We've known for decades that Reverend Al Sharpton worked with the FBI in the '80s in an investigation of boxing promoter Don King, allegedly because he was caught up in a drug sting and pressured to cooperate. On Monday, the Smoking Gun fleshed out the story in a lengthy report that includes court documents and FBI memos obtained via Freedom of Information Act requests (and long asides detailing Sharpton's close relationship with President Obama). The site claims that Sharpton, who was referred to as Confidential Informant No. 7 or CI-7, was an important FBI informant who secretly recorded conversations with various Mafia acquaintances using a bugged briefcase. Supposedly, information provided by Sharpton helped bring down several members of the Genovese crime family, but he disputes the report, saying, "I was never told I was an informant."
The Smoking Gun report says Sharpton assisted a joint FBI-NYPD task force for several years beginning in the mid-'80s, in one case recording ten conversations with Joseph Buonanno, a member of the Gambino family, that covered everything from extortion plots to mob hits. Sharpton's FBI handler would allegedly pay him small amounts of money. One document states that CI-7 had conversations with members of all five New York crime families, as well as Mafia figures in other parts of the country, as his information "has never been found to be false or inaccurate." Based in part on information gathered by CI-7, judges approved requests to bug clubs frequented by Genovese family members, two phone lines in Genovese family leader Vincent Gigante's home, and cars used by the mobsters.
In multiple interviews on Monday evening, Sharpton insisted he did nothing wrong. He said he went to the FBI after members of the mob threatened his life due to his advocacy for black recording artists. "If you’re a victim of a threat, you’re not an informant — you’re a victim trying to protect yourself," he told the Daily News. Sharpton said he never used a bugged briefcase, was only reimbursed for travel expenses, and did not know whether federal agents "used some of the other information they got during that period for other purposes."
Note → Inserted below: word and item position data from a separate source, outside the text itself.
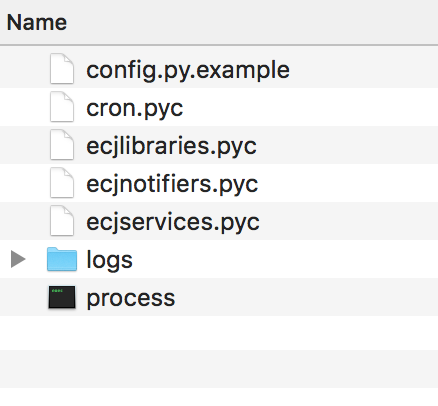Click the cron.pyc document icon
This screenshot has width=438, height=406.
click(62, 107)
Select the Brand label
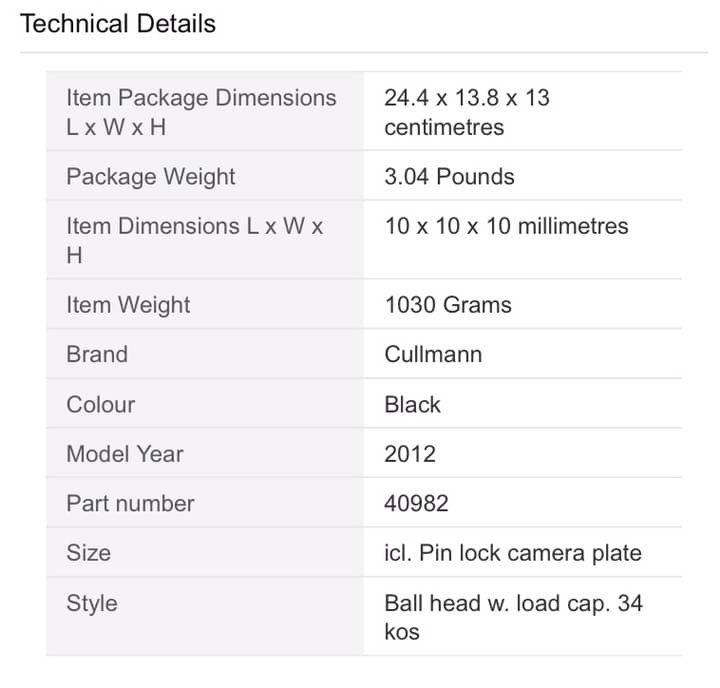The height and width of the screenshot is (688, 720). [97, 355]
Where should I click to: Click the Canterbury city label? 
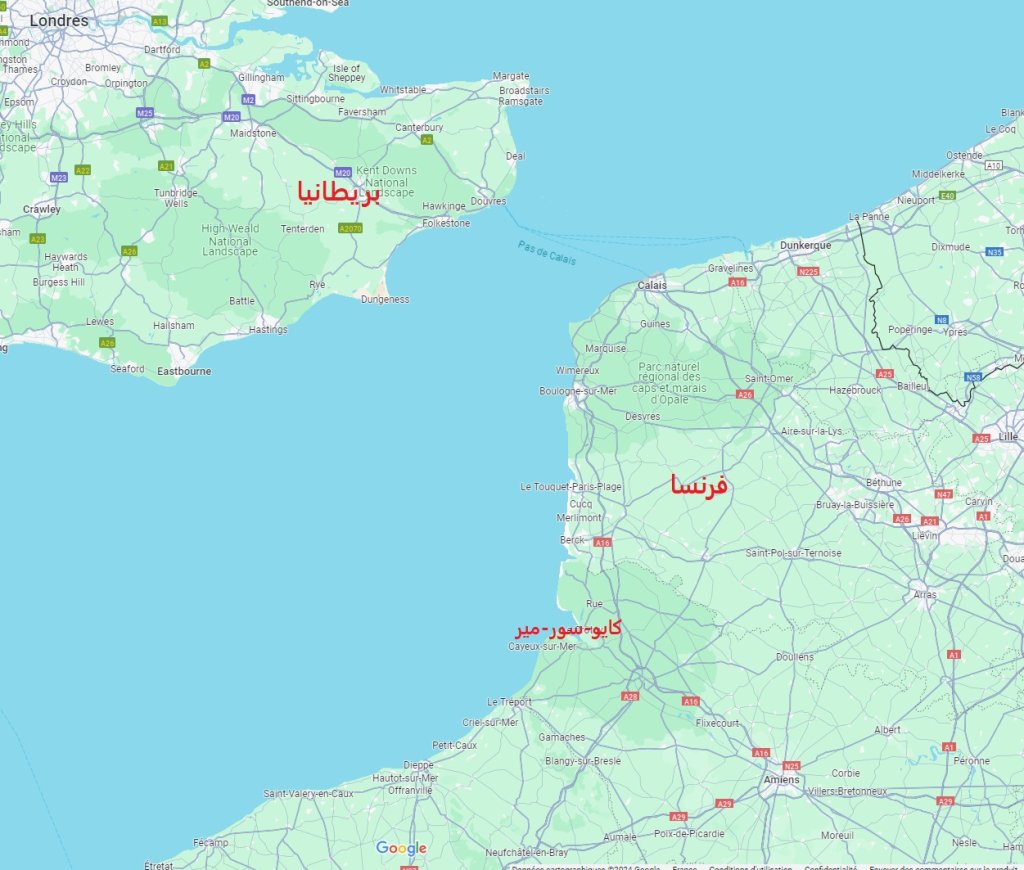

Sharpton told WCBS 880 that The Smoking Gun is "just trying to get some attention," noting that their report highlighting his alleged connections to a vast criminal underworld appeared just days before President Obama and Attorney General Eric Holder are set to appear at his civil rights group's annual convention in New York. "At the end of the day, I’m not accused of committing a crime," said Sharpton. "So are you saying it’s scandalous for me to help the good guys? It’s crazy."